**EXCERPT:**
^^^^^^^^^^^^^^^^

This is where the majority of changes are made to turn this into an API. I recommend having an original copy for reference.

Note that line numbers are approximate, and reflect the line number after having made the previous edits.

  1. In line 352, change from
    int main(int ac,char **av)
    

    to

    #ifdef _USE_MEMCACHED
    int mc_genslip(int ac, char** av, rg_stats_t *stats, struct standrupformat* srf, int state, char* memcached_server)
    #else
    int genslip(int ac,char **av, rg_stats_t *stats, struct standrupformat* srf, int state)

^^^^^^^^^^^^^^^^

**DATASET EXCERPT:**
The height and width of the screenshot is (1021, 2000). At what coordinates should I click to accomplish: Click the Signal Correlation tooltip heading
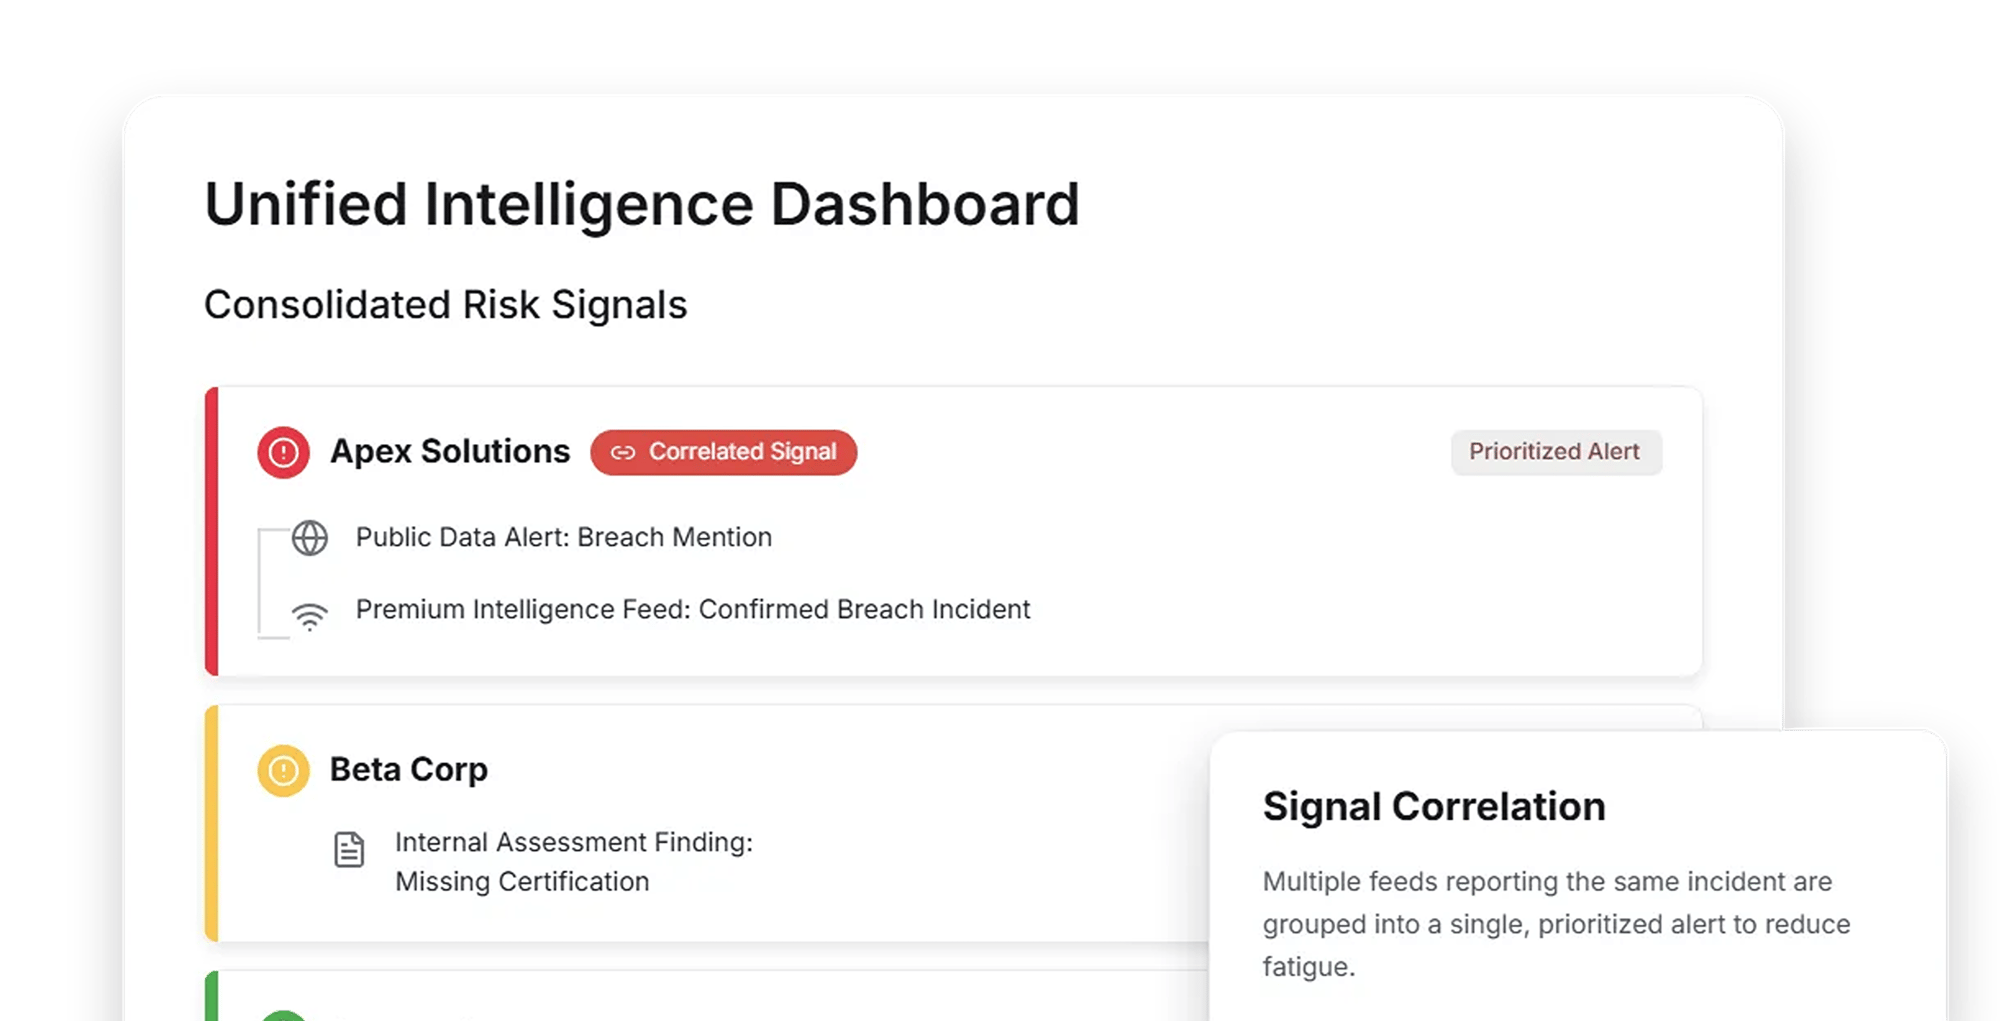click(1434, 807)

^^^^^^^^^^^^^^^^

**STATED PROBLEM:** What does the excerpt about turning the code into an API say the line numbers reflect? The material has no connection to the excerpt about turning the code into an API.

**RESULT:** They are approximate and reflect the line number after the previous edits have been made.